Selama kondisi hutan dan padang rumput tetap terjaga, pendapatan akan terus diterima oleh masyarakat lokal. Sebuah proyek di Lembah Luangwa di Zambia diperkirakan akan menghasilkan $2,6 juta per tahun bagi masyarakat. Di Tanzania utara, masyarakat Hadza yang berburu dan meramu menggunakan uang yang mereka terima untuk mempekerjakan penjaga untuk menghentikan pembuat arang ilegal, dan untuk membayar biaya kesehatan dan sekolah.
Terdapat model pendanaan inovatif lainnya. Pemerintah Seychelles, bermitra dengan The Nature Conservancy, memelopori perjanjian konversi utang untuk konservasi laut. Pada sektor swasta, obligasi hijau atau biru (untuk mendanai upaya konservasi maritim), atau pinjaman berbunga rendah untuk pelestarian lingkungan membantu mendanai inisiatif yang meningkatkan keanekaragaman hayati. Pendekatan lain adalah dengan membuat dan menegakkan peraturan yang mewajibkan industri untuk mengimbangi degradasi lingkungan atau kerusakan ekosistem. Kita juga harus memikirkan kembali subsidi perikanan dan pertanian.

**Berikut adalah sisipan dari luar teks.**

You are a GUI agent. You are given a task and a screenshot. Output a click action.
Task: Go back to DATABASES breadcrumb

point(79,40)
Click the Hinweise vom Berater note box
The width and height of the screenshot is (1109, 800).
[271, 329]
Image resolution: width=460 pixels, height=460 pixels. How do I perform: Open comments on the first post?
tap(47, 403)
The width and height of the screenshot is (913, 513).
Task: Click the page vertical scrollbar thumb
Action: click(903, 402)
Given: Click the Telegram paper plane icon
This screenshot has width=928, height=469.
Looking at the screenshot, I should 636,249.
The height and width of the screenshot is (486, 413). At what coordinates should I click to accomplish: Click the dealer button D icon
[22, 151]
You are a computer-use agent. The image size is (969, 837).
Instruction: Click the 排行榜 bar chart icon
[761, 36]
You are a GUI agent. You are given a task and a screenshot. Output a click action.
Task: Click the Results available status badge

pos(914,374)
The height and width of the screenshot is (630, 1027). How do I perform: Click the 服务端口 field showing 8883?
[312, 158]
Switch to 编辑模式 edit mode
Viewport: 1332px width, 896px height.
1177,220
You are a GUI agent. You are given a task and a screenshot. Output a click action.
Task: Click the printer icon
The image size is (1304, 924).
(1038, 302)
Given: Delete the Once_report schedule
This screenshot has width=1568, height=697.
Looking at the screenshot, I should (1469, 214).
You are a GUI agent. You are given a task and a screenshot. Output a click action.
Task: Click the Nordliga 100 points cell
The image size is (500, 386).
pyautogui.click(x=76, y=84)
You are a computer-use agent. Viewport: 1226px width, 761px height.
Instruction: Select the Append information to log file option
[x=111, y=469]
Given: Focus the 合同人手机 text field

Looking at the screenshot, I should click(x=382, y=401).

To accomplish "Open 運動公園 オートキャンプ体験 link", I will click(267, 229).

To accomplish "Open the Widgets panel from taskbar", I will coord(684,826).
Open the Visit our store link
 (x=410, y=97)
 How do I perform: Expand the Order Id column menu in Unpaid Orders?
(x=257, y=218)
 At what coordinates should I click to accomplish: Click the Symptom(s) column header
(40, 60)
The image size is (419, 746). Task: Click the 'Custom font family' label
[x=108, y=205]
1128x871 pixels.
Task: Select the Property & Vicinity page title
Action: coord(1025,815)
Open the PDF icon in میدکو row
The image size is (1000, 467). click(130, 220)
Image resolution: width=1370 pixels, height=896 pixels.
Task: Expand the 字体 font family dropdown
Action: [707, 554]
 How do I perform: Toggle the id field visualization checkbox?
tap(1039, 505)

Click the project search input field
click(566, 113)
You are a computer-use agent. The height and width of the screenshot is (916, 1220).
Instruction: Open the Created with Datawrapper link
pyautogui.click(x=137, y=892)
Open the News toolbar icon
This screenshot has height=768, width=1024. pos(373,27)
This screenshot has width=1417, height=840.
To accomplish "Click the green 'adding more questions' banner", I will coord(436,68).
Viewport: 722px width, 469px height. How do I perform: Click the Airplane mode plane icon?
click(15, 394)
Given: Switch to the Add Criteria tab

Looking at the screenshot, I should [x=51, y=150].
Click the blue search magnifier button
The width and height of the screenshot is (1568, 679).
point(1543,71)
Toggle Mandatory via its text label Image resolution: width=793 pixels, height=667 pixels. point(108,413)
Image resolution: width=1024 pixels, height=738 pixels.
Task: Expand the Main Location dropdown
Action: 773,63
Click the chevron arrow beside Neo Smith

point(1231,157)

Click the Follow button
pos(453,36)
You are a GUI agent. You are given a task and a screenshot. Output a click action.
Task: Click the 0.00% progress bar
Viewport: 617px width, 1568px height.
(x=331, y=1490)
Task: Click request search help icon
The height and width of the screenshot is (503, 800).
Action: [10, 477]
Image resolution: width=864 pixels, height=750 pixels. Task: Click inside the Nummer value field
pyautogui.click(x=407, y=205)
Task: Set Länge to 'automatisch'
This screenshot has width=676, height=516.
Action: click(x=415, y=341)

Pariwisata, di mana pun, adalah sektor yang rentan dan tidak stabil. Ekstremisme politik, terorisme, pandemi global, dan gunung meletus hanyalah beberapa alasan yang menjadikan pendapatan sektor ini tidak stabil. Tapi, tidak ada alasan untuk tidak melestarikan alam. Benua Afrika, penduduknya, dan dunia bergantung pada hal ini.